Unlike his own facilities, and Abkhorak, the site of the explosion was in one of the country’s many, small, illegally operated facilities.

Though Alami said safety and security were among the chief concerns of legitimate operations, Javed Noorani, a researcher at Integrity Watch Afghanistan, said illegal mines rarely pay heed to matters of safety or environmental impacts.

The explosion described by Alami is a standard occurrence of illegally operated mines, which are often makeshift structures created by blasting mountainsides indiscriminately, said Noorani.

For the miners, working one of several shifts in a 24-hour period, collapse is not the only threat they face.

Shoddy construction

The structures hanging above them – often supported by simple wooden frameworks – are also susceptible to catching fire.

With some holes barely able to fit one or two people, the 30-40 metre depths only further the difficulty of reaching workers trapped beneath rock or flames, said Noorani.

These are ad-hoc operations excavating at exponential rates

by Shoaib Alami. mine owner

In a nation where nine million people live on less than one dollar per day, the workers are left with little choice but to accept the dangers that come with work in both government-sanctioned and illegal mines, Herve Nicolle, co-director of Samuel Hall, a Kabul-based research organisation, told Al Jazeera.

Though Alami said he has made a concerted effort to hire people from within Ghazni to work in the limestone and gypsum mines, illegal operations, which he estimates constitute 60-75 percent of Afghanistan’s mining sector, make it especially difficult for government-contracted mines to hire from within the community.

Both Alami and Noorani describe the illegally operated mines as being run in a mafia-like atmosphere, led by local strongmen, commanders of armed groups and corrupt parliamentarians.

Alami said operations like his, despite being held to specific government standards of safety and environmental impact, often pay double the rate of the illegal mines; but are still at a competitive disadvantage.

“These strongmen use guns and fear to force people to work for them,” he told Al Jazeera.

Where the government-sanctioned mines do have the upper hand, said Alami, is in quality control.

“These are ad-hoc operations excavating at exponential rates, how could they sell high quality goods?”

Organised crime involved

Though Afghanistan’s mineral deposits are estimated to be worth trillions of dollars, Noorani said copper and gemstones, which are most likely to have been illegally excavated, are sold at a pittance to Pakistan by the “large mafia” that runs much of the illegal mining in the nation.

Coal and gemstones mined in Samangan and Takhar provinces, in the north, are brought to the capital, where they are sold to illegal traders in Deh Sabz district who then transport the minerals to the Torkham border and eventually into Pakistan.

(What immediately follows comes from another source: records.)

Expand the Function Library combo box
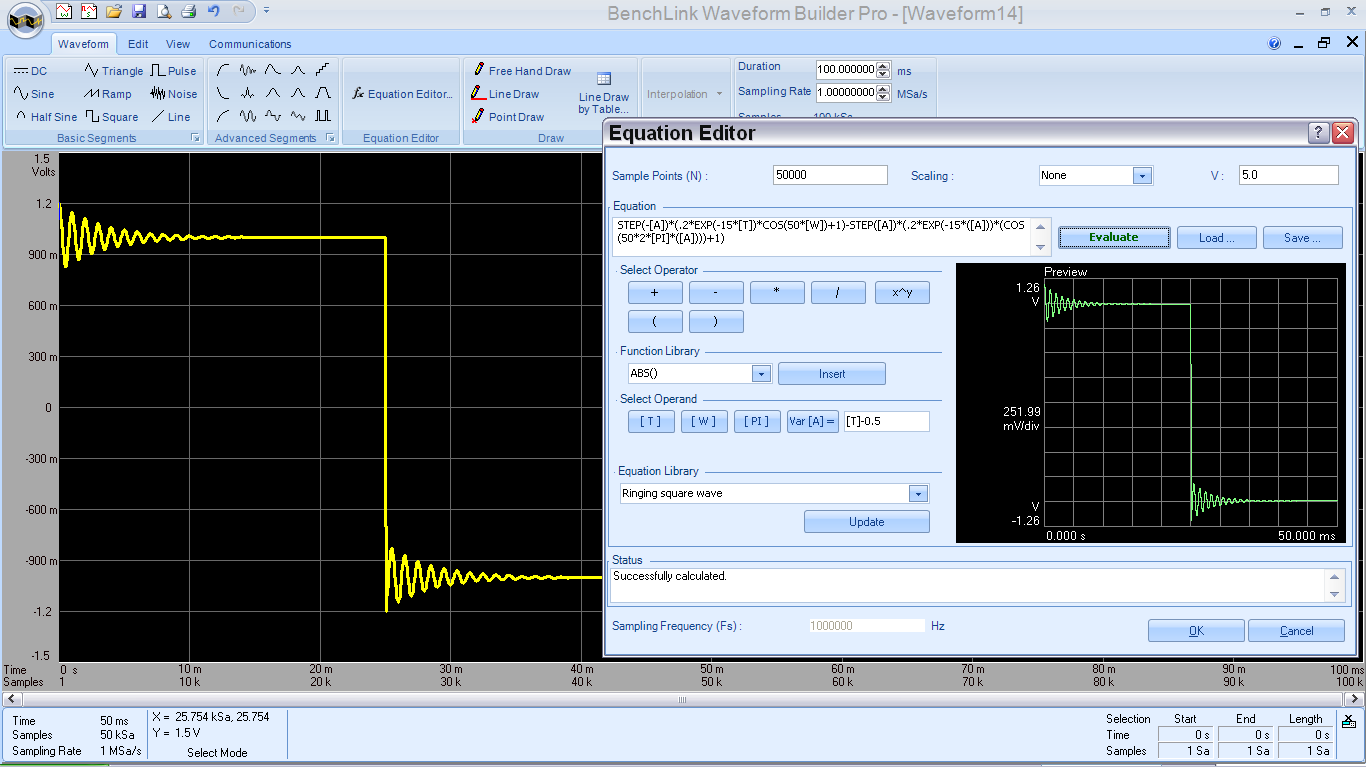Screen dimensions: 1366x768 click(x=761, y=372)
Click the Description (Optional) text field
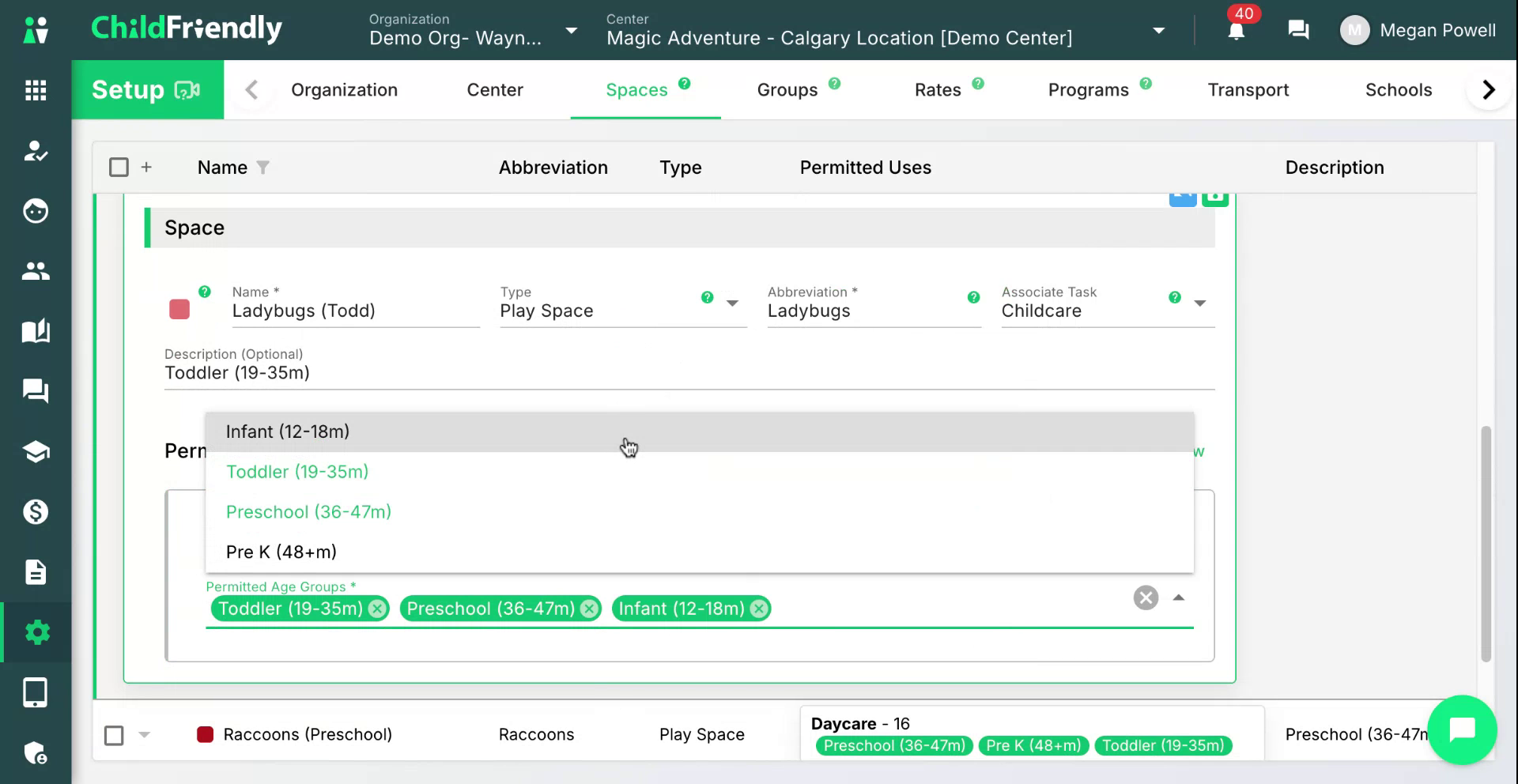Image resolution: width=1518 pixels, height=784 pixels. (689, 373)
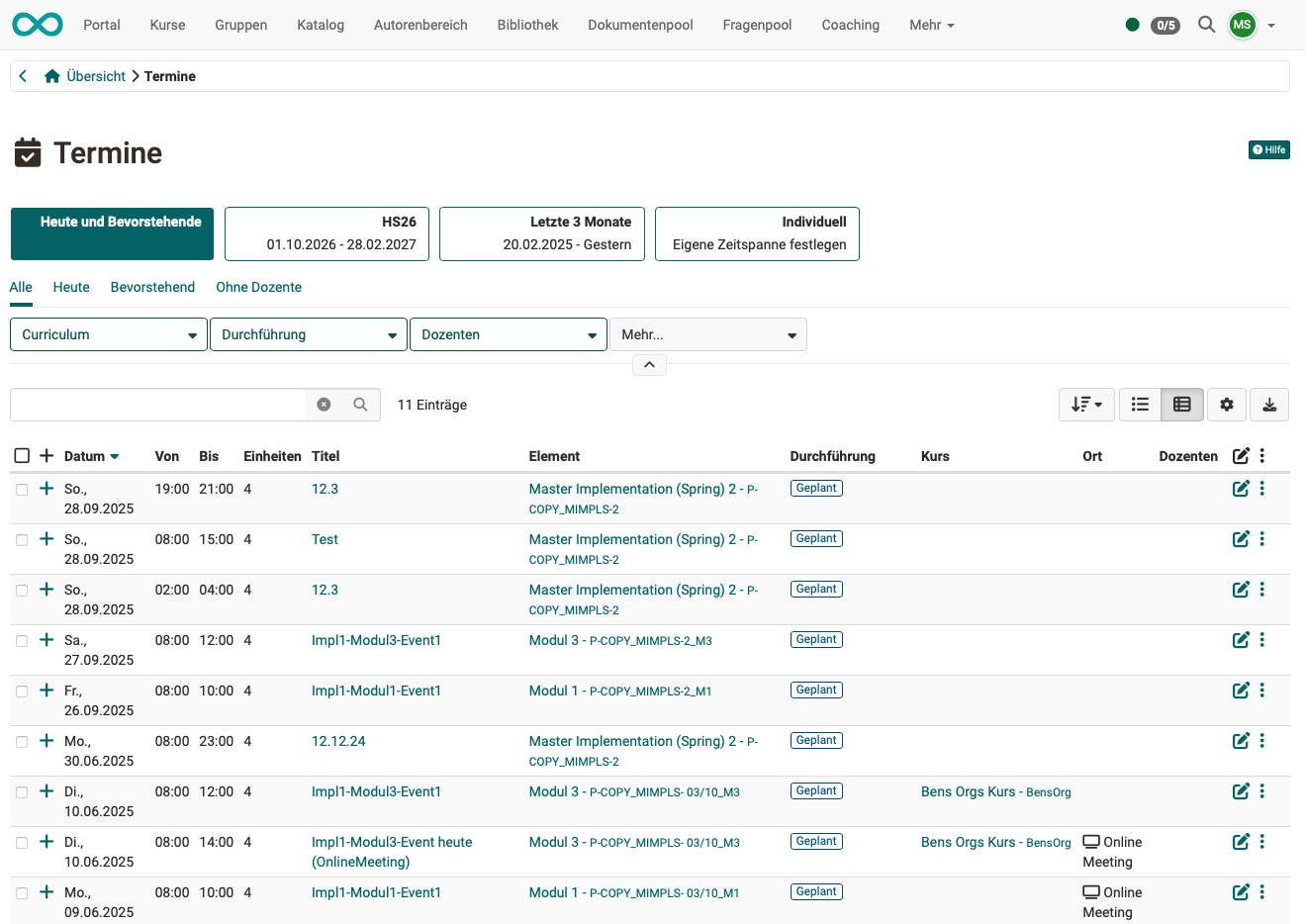Screen dimensions: 1305x924
Task: Clear the search field with the X icon
Action: [325, 404]

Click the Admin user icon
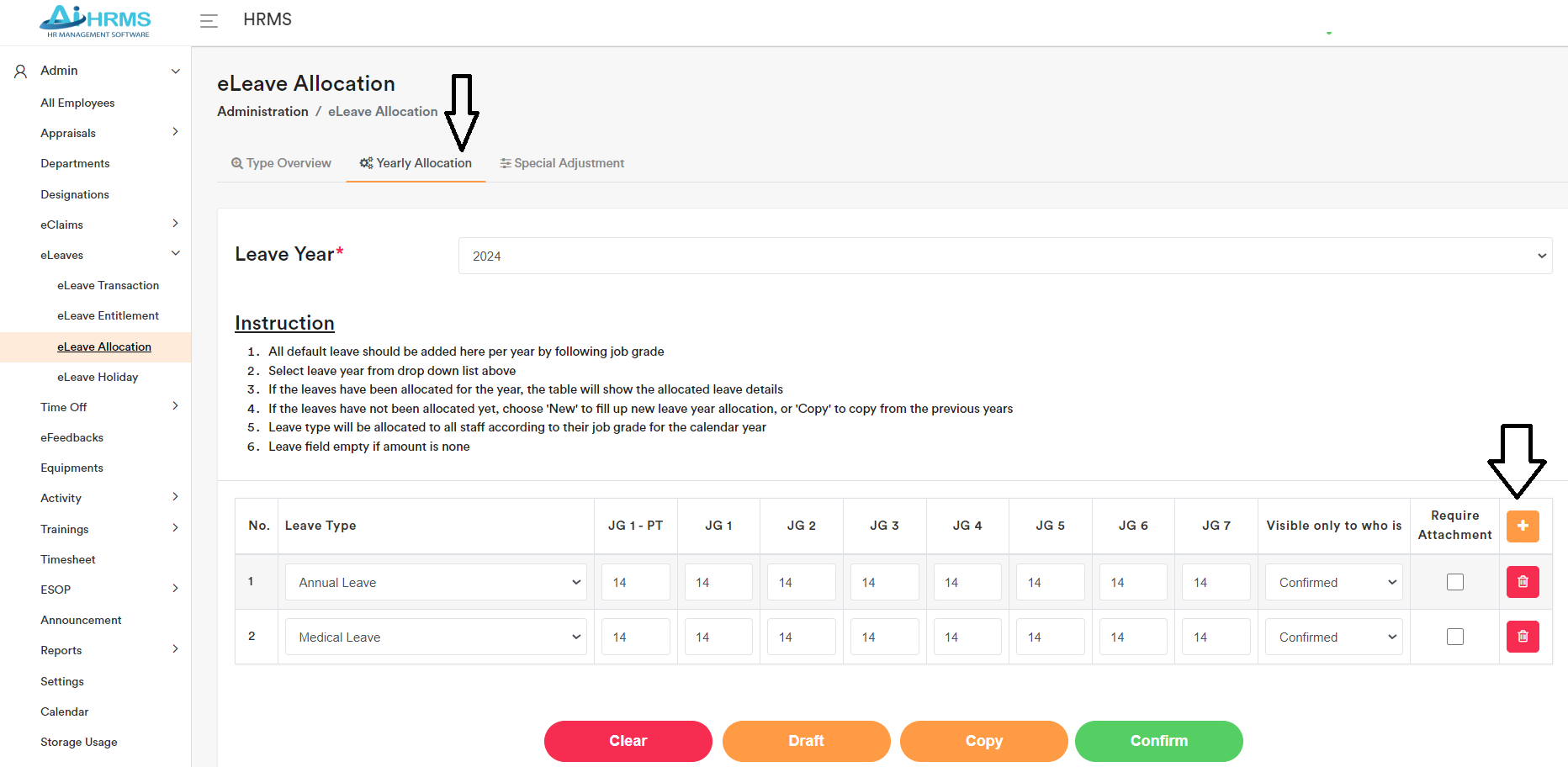pyautogui.click(x=21, y=71)
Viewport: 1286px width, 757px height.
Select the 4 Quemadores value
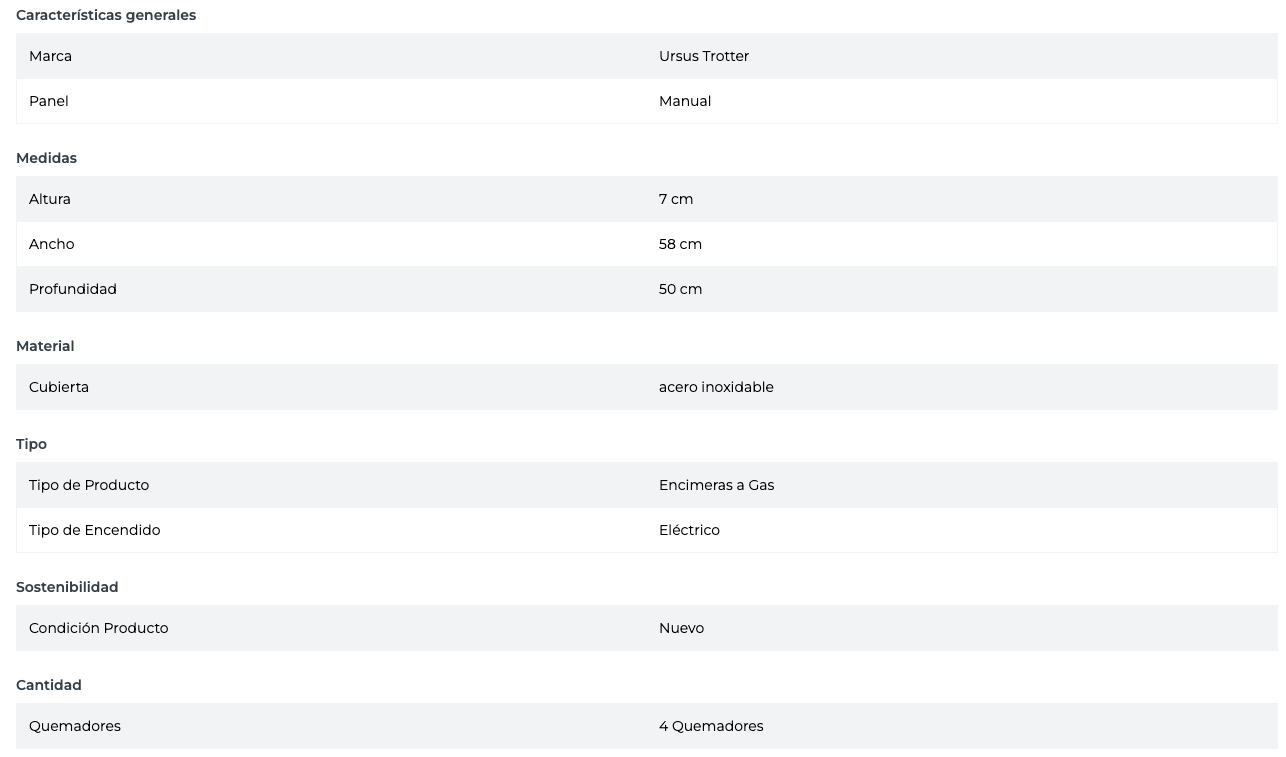coord(711,726)
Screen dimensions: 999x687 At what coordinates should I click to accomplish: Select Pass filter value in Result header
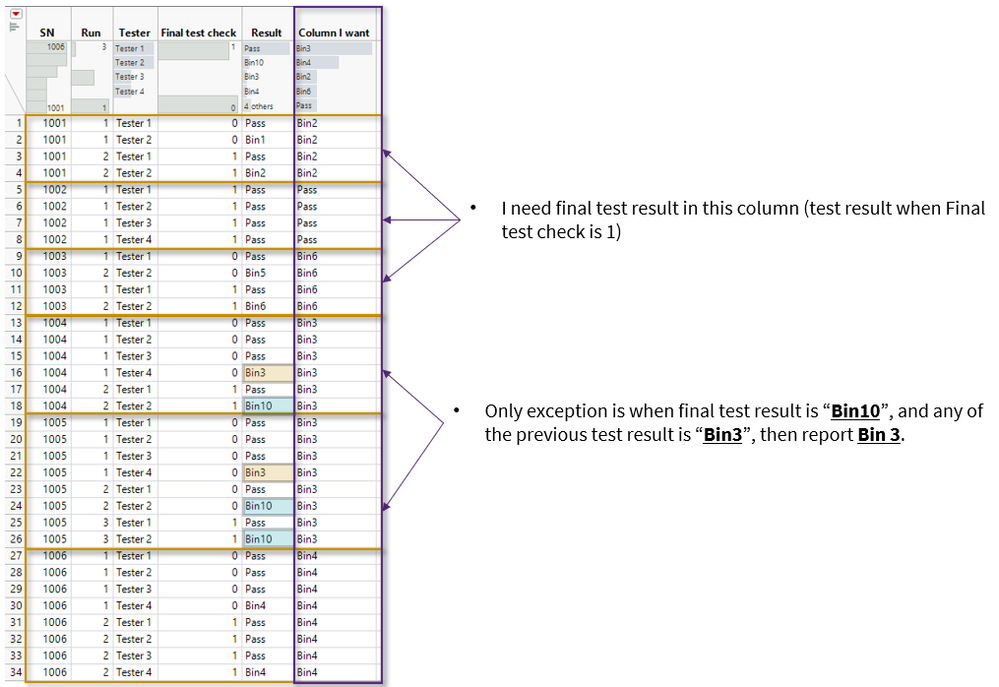click(256, 46)
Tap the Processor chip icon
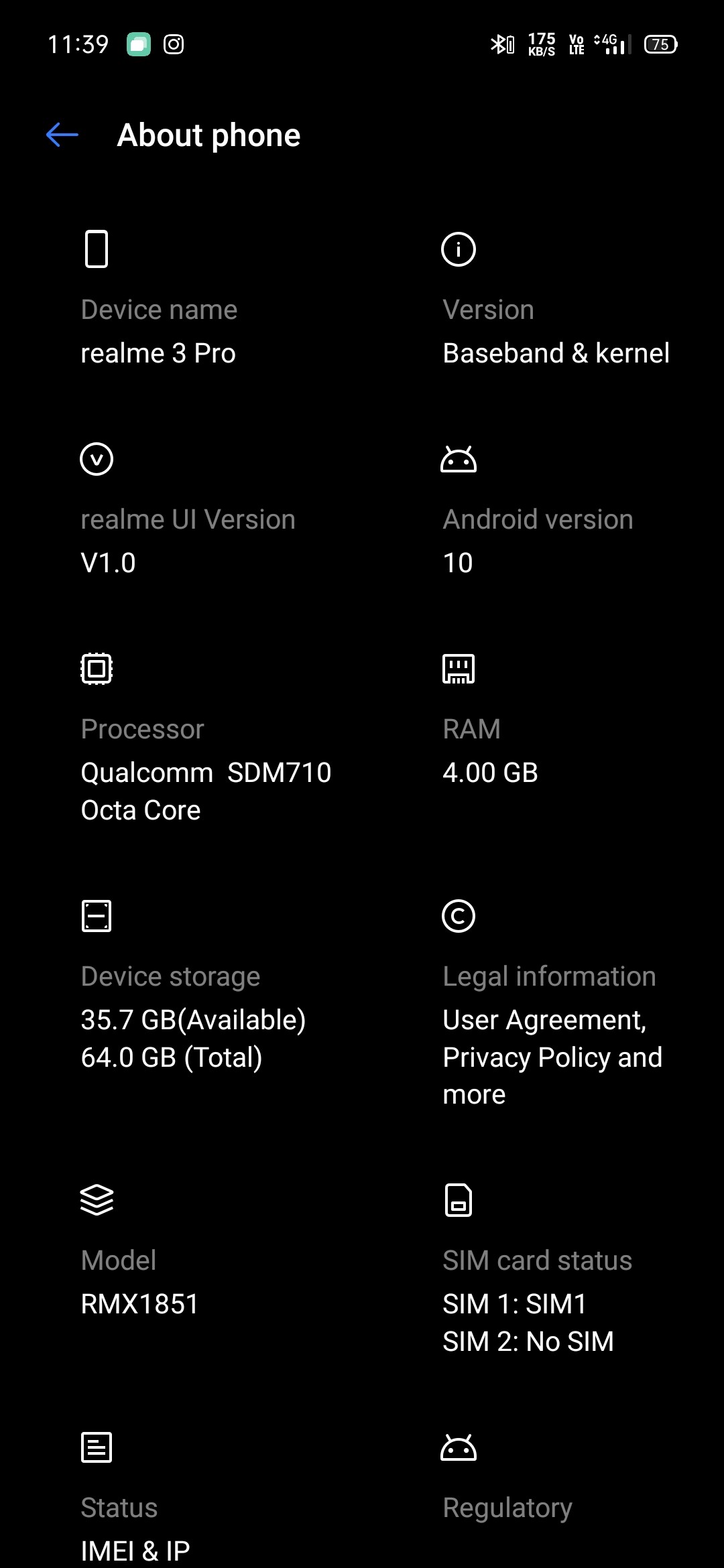This screenshot has width=724, height=1568. tap(97, 668)
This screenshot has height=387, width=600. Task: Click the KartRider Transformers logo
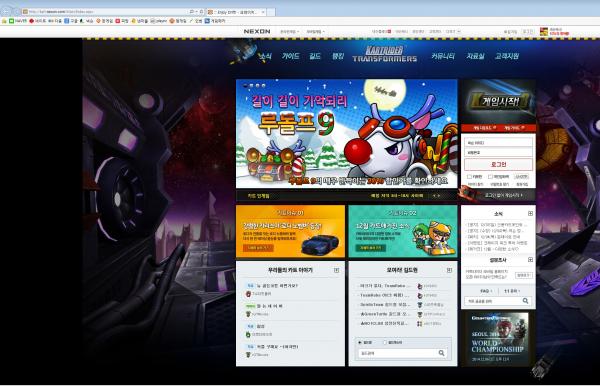click(x=385, y=54)
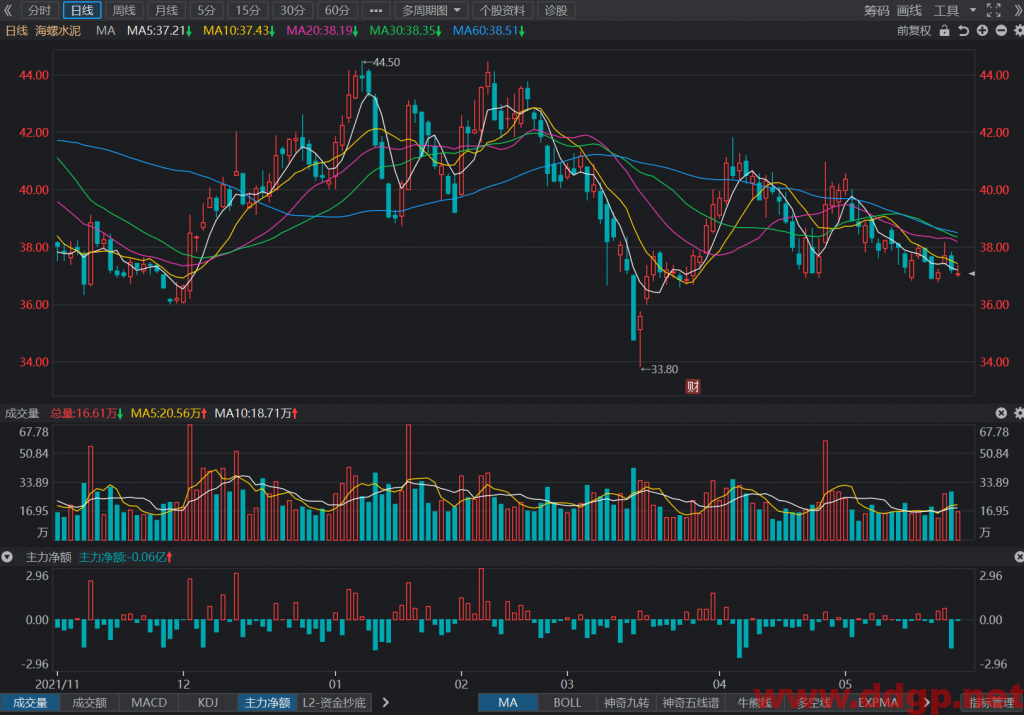Select the MACD indicator tab
The height and width of the screenshot is (715, 1024).
149,703
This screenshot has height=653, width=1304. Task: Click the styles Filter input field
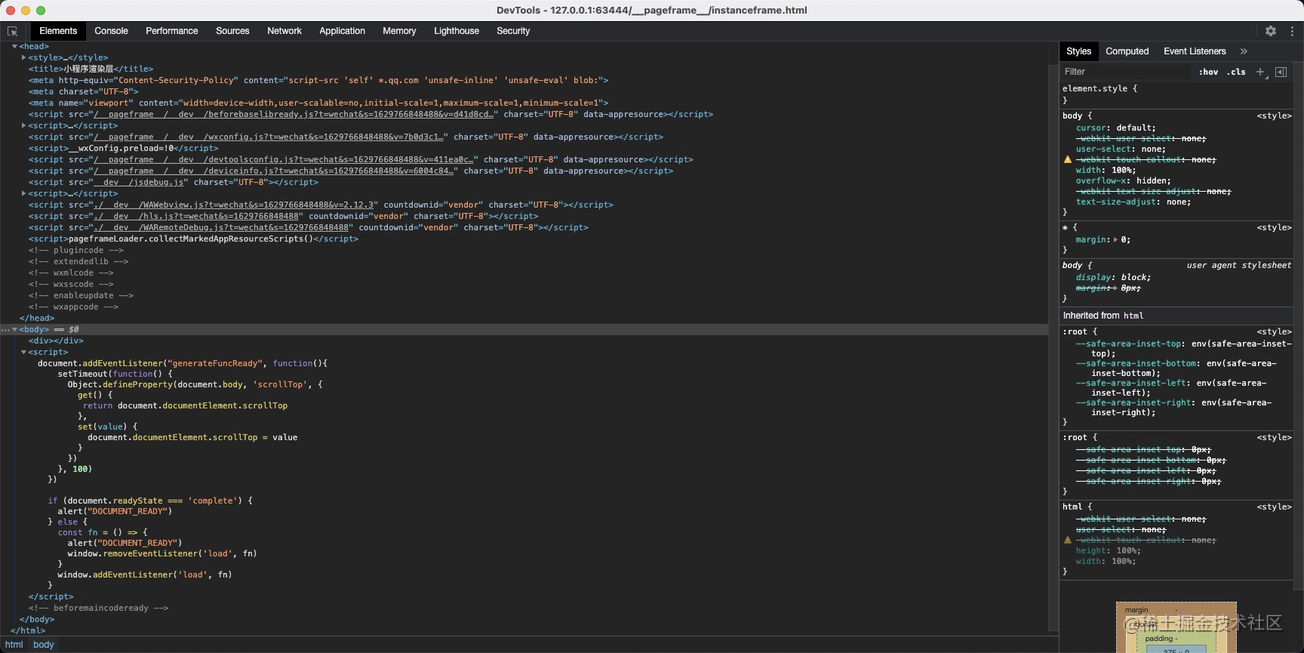pos(1125,72)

When told of the low prices Afghan minerals are sold to Pakistan for, Noorani said Kabul often reply that their hands “are tied” by the force and complicity of militia leaders and parliamentarians.

Dangers associated with mining, however, are not limited to far-flung corners of the nation.

In Damana Kamari, a 40-minute drive from Kabul City, Nicolle said most of the people in the community of 4,000 work in the mining sector.

A relatively stable income of 300 to 350 Afghanis – six to seven dollars – per day, has also drawn people from nearby eastern provinces to the village.

Though Logar, an hour from the capital, is home to the Mes Aynak – the world’s second-largest copper deposit – Nicolle said he saw dozens of Logaris who had left the eastern province to work in the mines of Damana Kamari.

With Logar cited as one of the poorest and most insecure provinces in the country, the Logaris had hoped the $20 per truck made by the stone mines would improve their financial situation – while also shielding them from armed resistance groups.

Afghan war economy boom ‘about to burst’

But with an estimated 20 “accidental deaths” here in the past three years alone, Nicolle said the people were not blind to the risks they were taking.

The miners may have placed their hopes in their nation’s mineral wealth, but even large reserves and purported high quality goods have done little to curb Nicolle’s scepticism about the impact of mining on the daily lives of the nation’s 32 million people.

With oil production having begun last year, Nicolle said he has seen people who think they will “no longer have to go to petrol stations, because gas will be free”.

What those placing their hopes in minerals fail to acknowledge, is that “you need a lot of conditions for the money to reach beyond the low-level workers”, said Nicolle.

With Afghanistan ranked 174 out of 176 countries in Transparency International’s 2012 corruption perception index, Nicolle said there was very little evidence that the three trillion dollar value of the nation’s 1,400 mineral fields will have a meaningful impact on the economy of the entire country.